If the adapter is still missing
1) Make sure onboard LAN is enabled in BIOS/UEFI
- Reboot and enter BIOS/UEFI (Del/F2, varies by vendor).
- Find Onboard LAN / Integrated NIC / Ethernet Controller and ensure it’s Enabled.
- Save & exit, boot back to Windows.
2) Clean driver reinstall
- Open Device Manager. If you see the Realtek adapter (or an unknown NIC), right-click → Uninstall device → tick Delete the driver software for this device → OK.

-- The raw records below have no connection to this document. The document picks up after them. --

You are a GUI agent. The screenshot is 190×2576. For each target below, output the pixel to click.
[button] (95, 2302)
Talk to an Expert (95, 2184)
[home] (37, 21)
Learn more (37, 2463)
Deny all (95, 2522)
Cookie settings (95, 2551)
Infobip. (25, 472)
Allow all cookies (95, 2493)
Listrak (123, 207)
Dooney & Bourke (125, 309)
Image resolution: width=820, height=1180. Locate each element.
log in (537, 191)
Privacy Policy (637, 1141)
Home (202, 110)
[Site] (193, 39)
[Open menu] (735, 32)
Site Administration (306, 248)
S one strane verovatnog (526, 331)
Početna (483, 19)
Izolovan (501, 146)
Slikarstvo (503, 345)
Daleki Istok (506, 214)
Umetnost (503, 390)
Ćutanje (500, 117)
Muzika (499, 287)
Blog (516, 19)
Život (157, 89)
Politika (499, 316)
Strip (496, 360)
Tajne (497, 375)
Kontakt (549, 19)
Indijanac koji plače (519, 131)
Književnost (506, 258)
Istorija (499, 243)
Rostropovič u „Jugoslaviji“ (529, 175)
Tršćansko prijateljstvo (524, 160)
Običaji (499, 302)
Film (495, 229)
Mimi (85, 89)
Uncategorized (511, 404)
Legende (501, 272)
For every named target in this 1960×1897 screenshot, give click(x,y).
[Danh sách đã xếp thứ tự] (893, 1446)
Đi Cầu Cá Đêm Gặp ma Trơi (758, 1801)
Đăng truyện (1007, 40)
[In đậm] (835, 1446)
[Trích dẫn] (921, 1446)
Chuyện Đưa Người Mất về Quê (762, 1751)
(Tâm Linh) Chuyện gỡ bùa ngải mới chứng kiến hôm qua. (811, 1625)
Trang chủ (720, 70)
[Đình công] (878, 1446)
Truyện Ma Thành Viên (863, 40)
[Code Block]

- From the motherboard / PC vendor support page, download the latest Realtek PCIe GbE or 2.5GbE LAN driver for your exact model and Windows version.
- Install and reboot.
3) Reset Windows network stack
Run these in an elevated PowerShell or Command Prompt (right-click → Run as administrator), then reboot:
netsh winsock reset
netsh int ip reset
ipconfig /flushdns
shutdown /r /t 0
4) Still nothing? Likely hardware
If the NIC never reappears in Device Manager after the power drain + BIOS check, the onboard Ethernet chipset may have failed. The practical workaround is a USB-to-Ethernet adapter (plug-and-play) or a cheap PCIe Ethernet card for desktops.
FAQ
What is “Deep Sleep Mode” on Realtek NICs?
It's a low-power state the controller can get stuck in after certain power events. Fully removing power and discharging the board with a 30–60s power-button hold clears it.
Does Fast Startup affect this?
Yes. Fast Startup is like a hybrid hibernate and can preserve the stuck state. If the issue returns, disable it in Control Panel → Power Options → Choose what the power buttons do → Change settings that are currently unavailable → uncheck “Turn on fast startup”.